## Task brief
Please rewrite the records from the line with "Select the Symbol column header" to the line with "pyautogui.click(x=539, y=327)", substituting "Display size" for "Screen dimensions" and changing nothing else. Leave the pictures out of your answer.

## Dataset extract
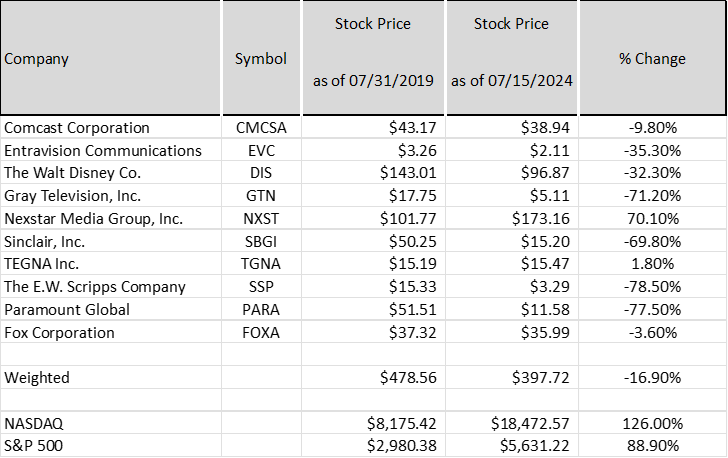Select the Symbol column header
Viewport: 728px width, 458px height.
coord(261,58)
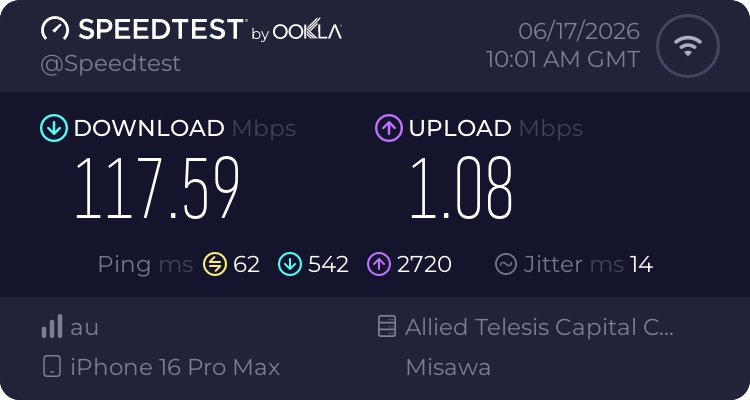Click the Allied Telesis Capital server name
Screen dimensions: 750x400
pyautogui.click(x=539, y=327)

---

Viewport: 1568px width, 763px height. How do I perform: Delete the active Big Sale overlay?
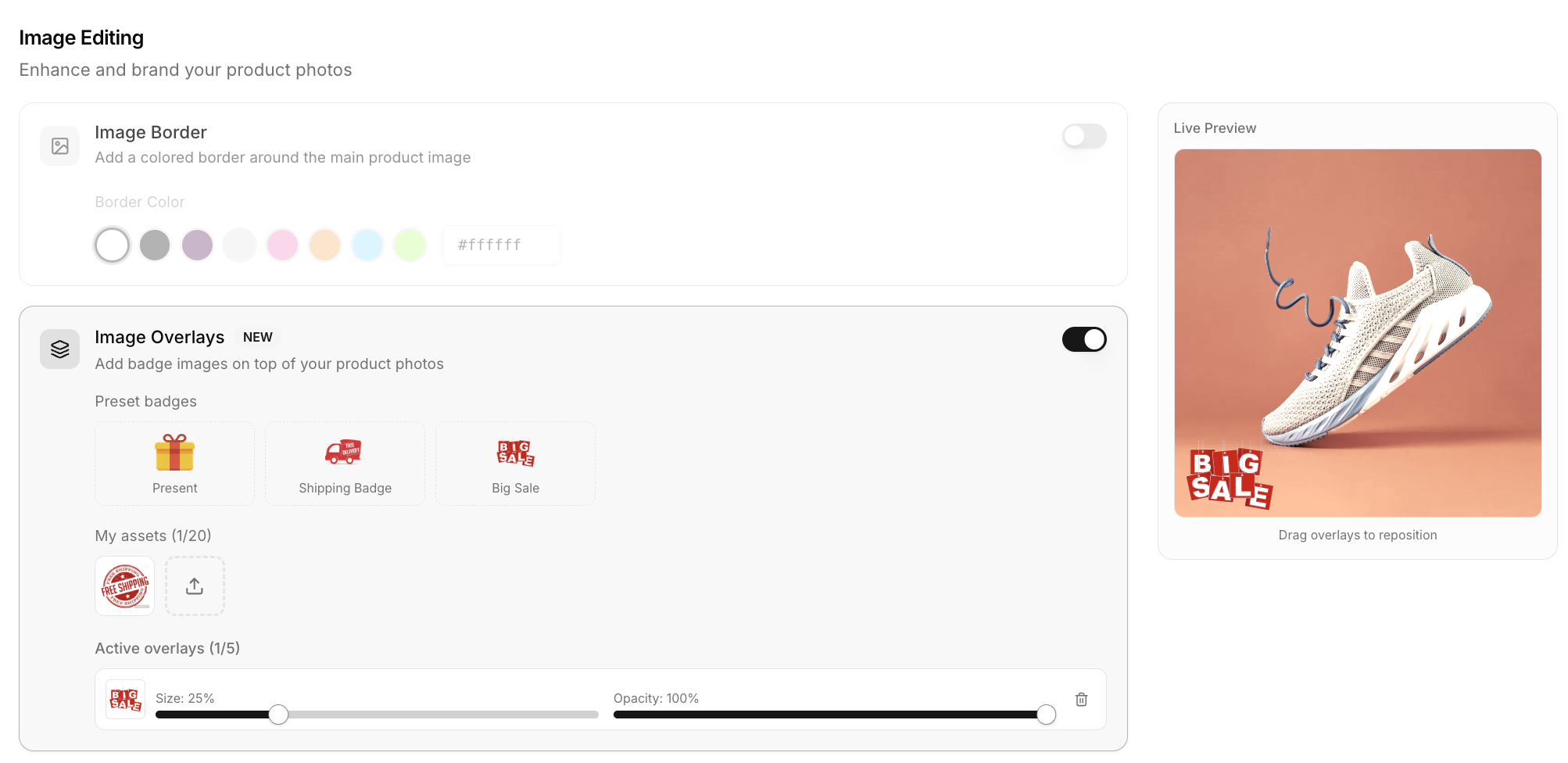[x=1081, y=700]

## Solution to this problem
Select the Symbol column header
Viewport: 728px width, 458px height.
coord(261,58)
Click the Allied Telesis Capital server name
Display size: 750x400
pyautogui.click(x=539, y=327)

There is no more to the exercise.